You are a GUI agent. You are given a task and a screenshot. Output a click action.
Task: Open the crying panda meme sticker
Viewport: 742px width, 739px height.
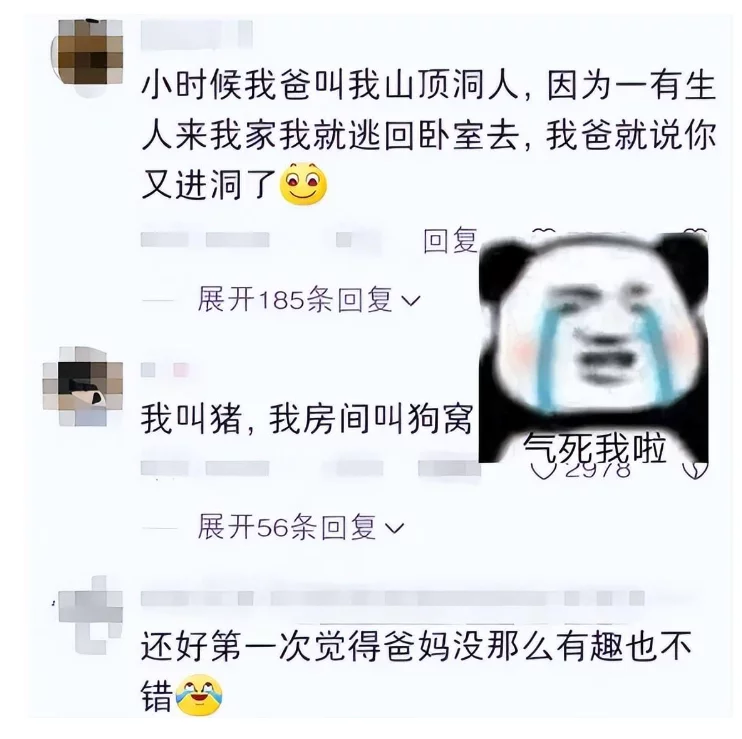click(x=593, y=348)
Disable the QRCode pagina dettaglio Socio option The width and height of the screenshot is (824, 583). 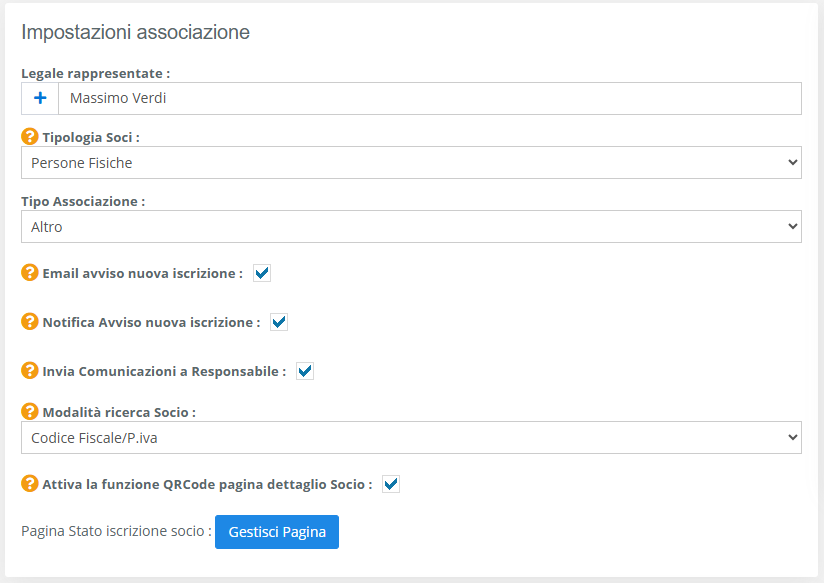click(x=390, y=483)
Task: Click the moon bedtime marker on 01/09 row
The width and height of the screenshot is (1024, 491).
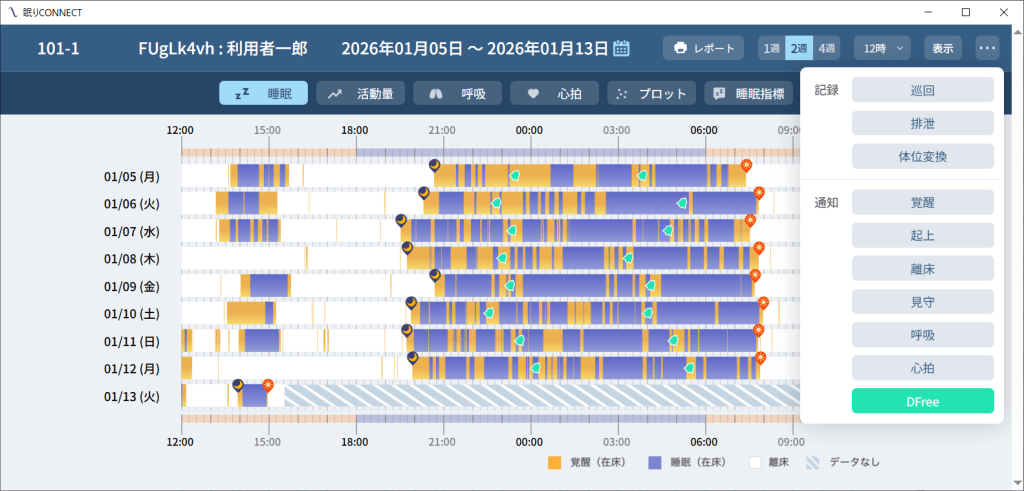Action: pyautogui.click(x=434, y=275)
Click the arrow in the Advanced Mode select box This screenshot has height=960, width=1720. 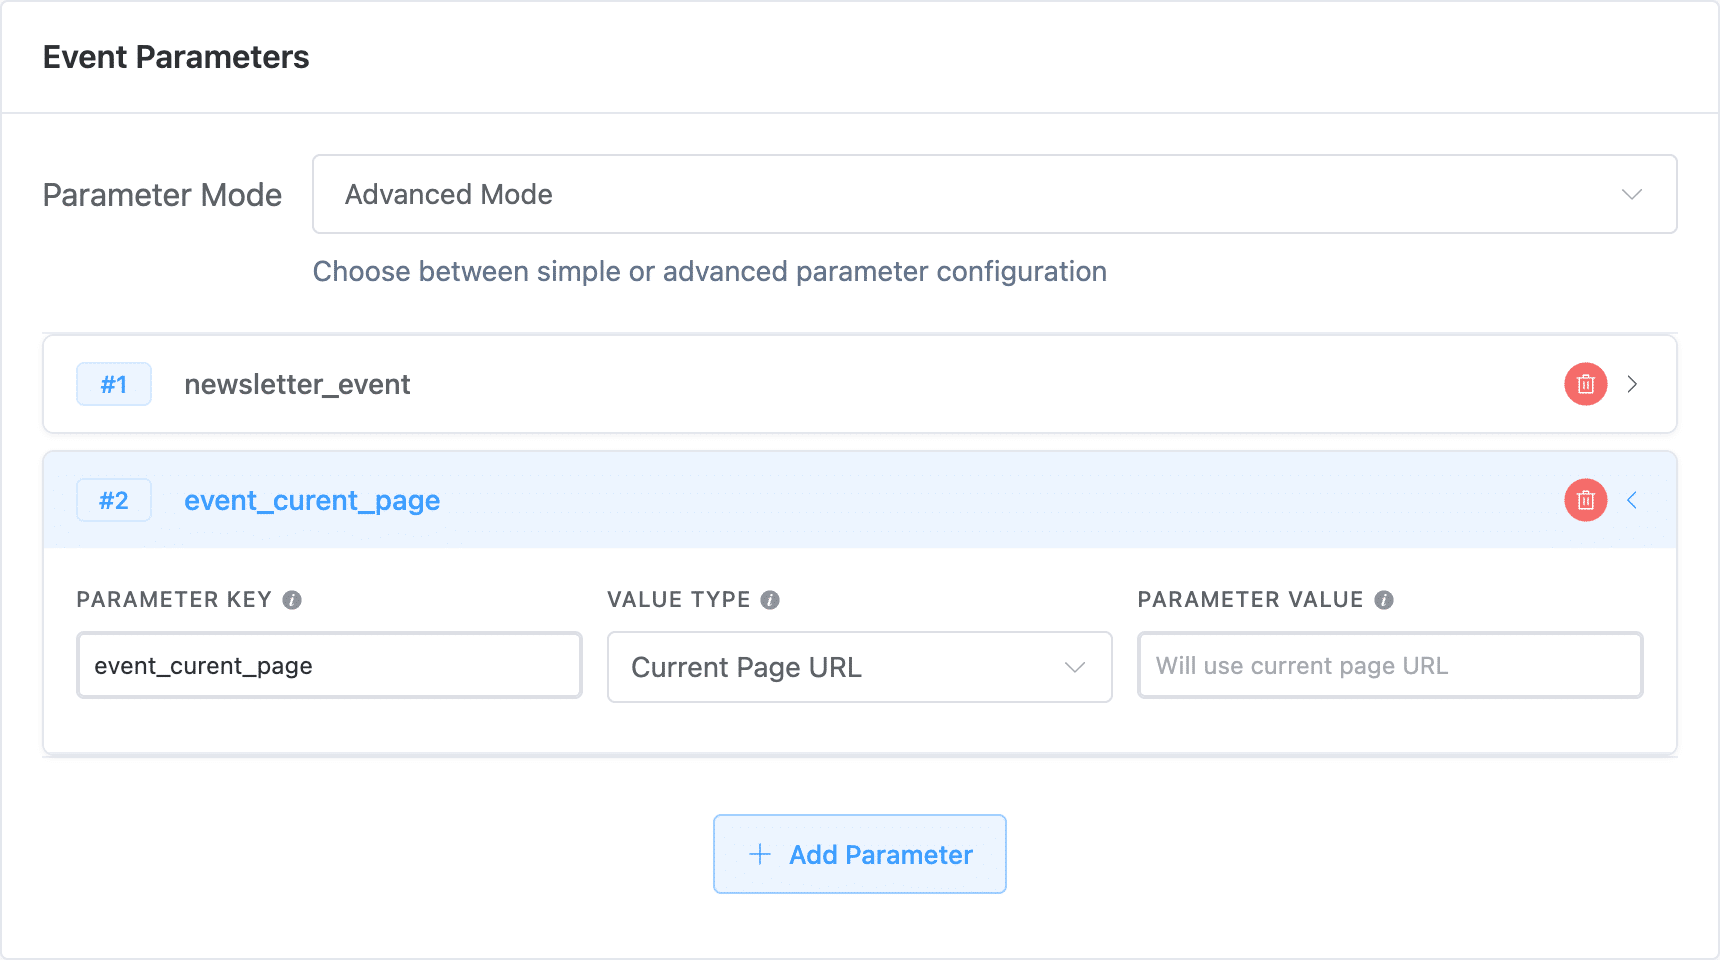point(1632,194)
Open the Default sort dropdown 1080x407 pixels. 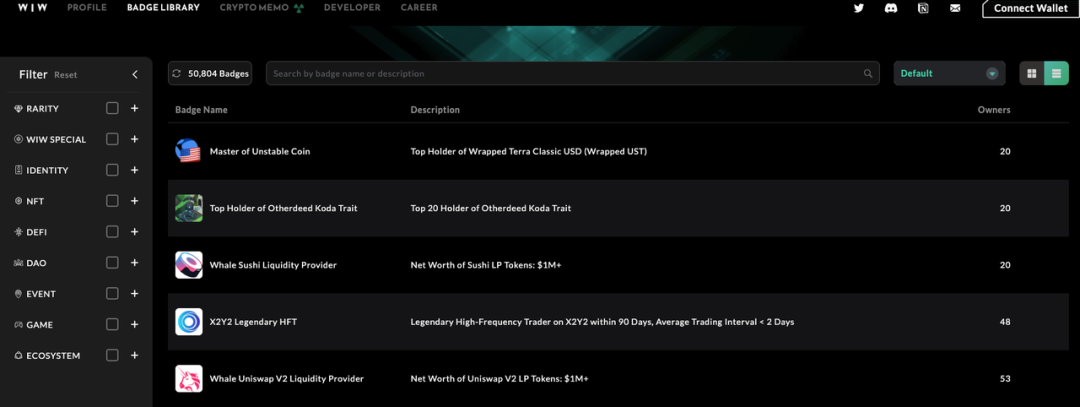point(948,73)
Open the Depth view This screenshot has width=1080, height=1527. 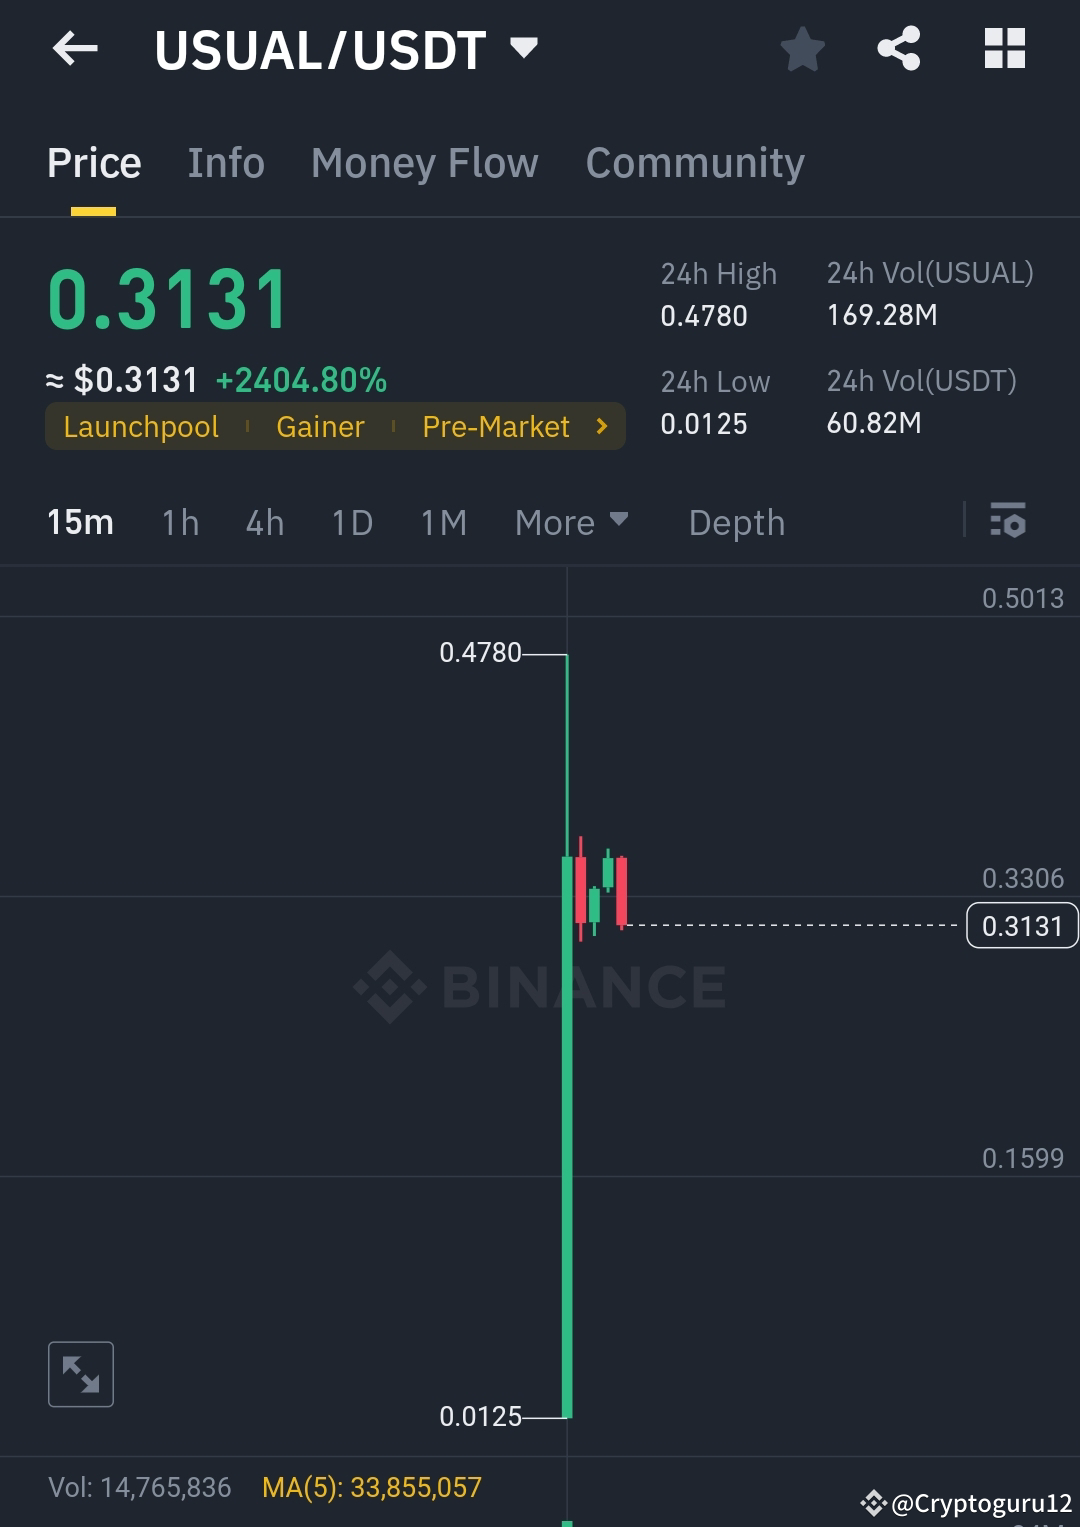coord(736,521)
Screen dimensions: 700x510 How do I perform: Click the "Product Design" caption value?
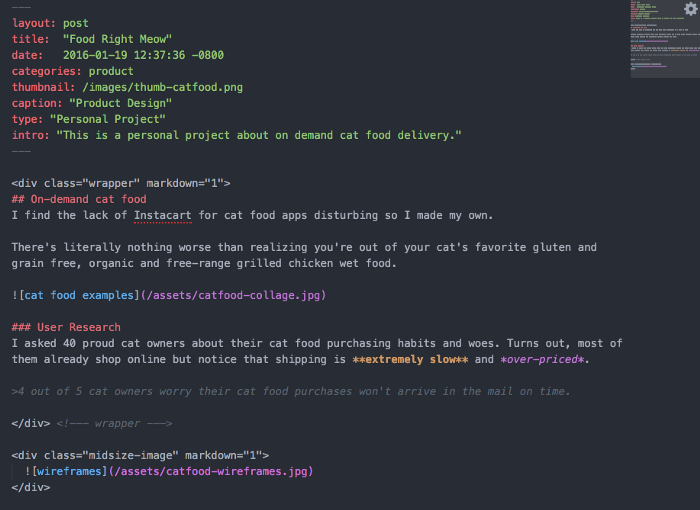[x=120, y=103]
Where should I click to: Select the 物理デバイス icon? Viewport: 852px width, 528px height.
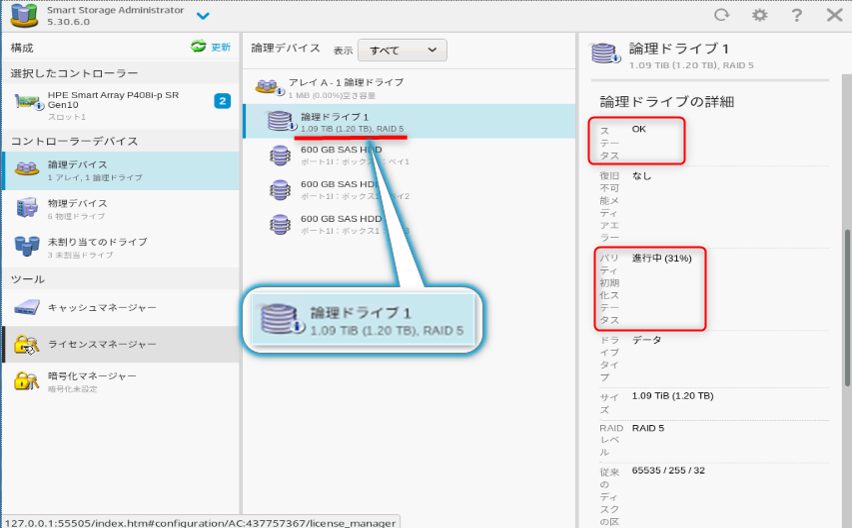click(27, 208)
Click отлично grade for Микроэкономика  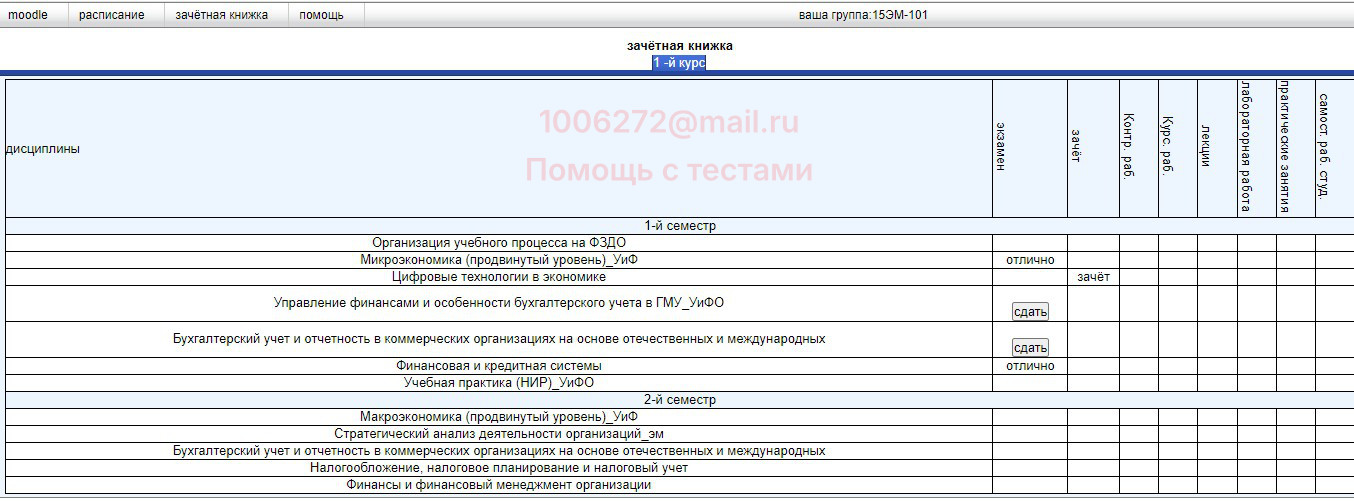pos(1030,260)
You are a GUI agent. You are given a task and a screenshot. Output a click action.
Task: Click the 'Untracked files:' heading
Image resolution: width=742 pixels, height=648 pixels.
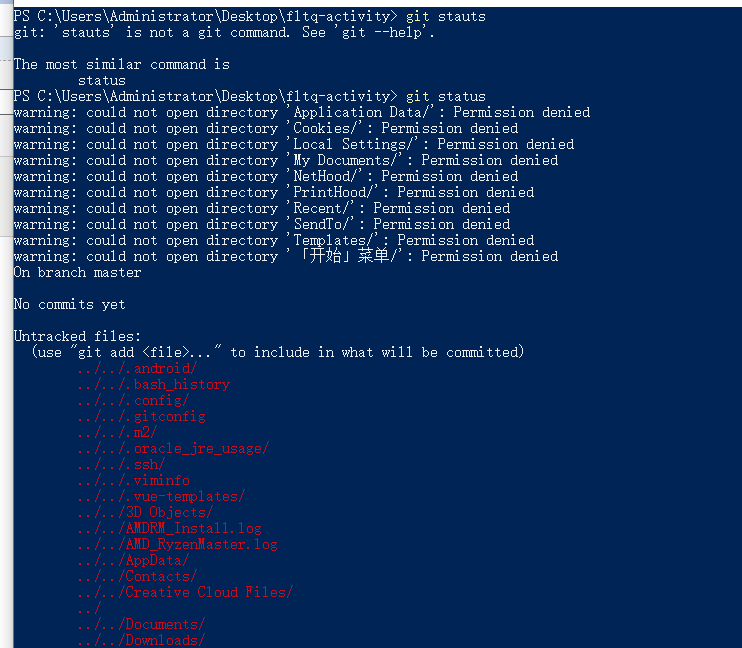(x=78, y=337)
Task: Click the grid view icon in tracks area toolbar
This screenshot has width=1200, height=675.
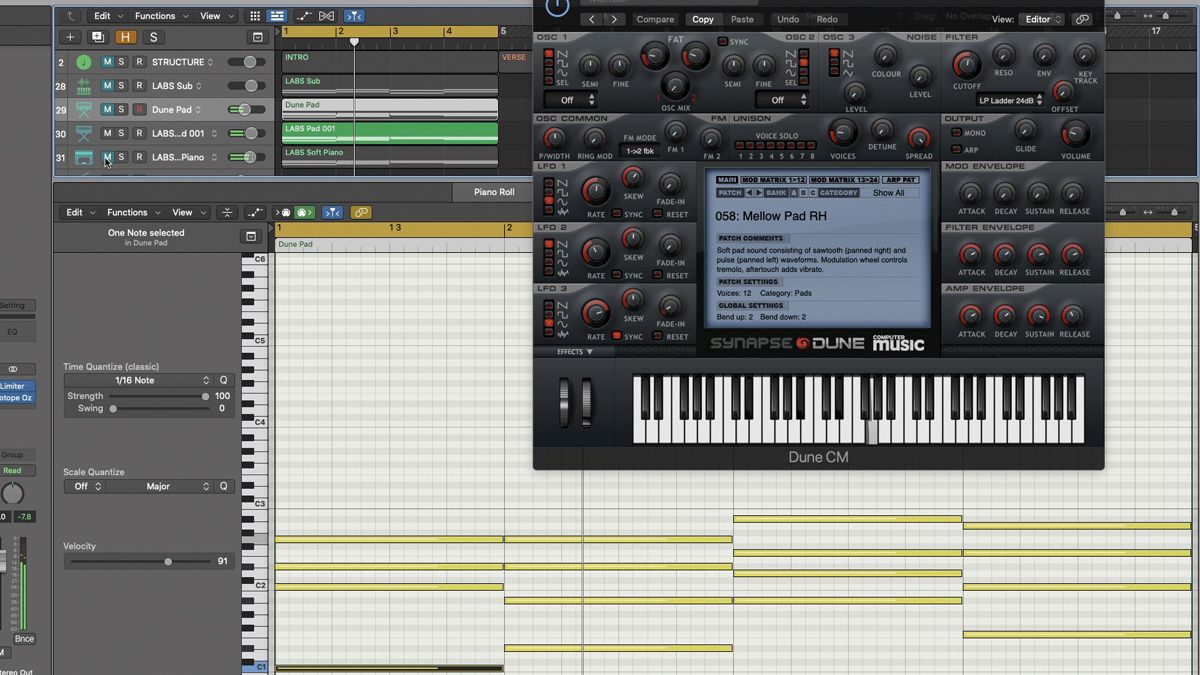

· · · ·

Reproduce verbatim every line starting at the line that holds "Image resolution: width=742" and ending with the final line of the data; omit the pictures.

OUTPUT OF THE TASK —
Image resolution: width=742 pixels, height=648 pixels.
(x=78, y=337)
Task: Click the grid view icon in tracks area toolbar
This screenshot has width=1200, height=675.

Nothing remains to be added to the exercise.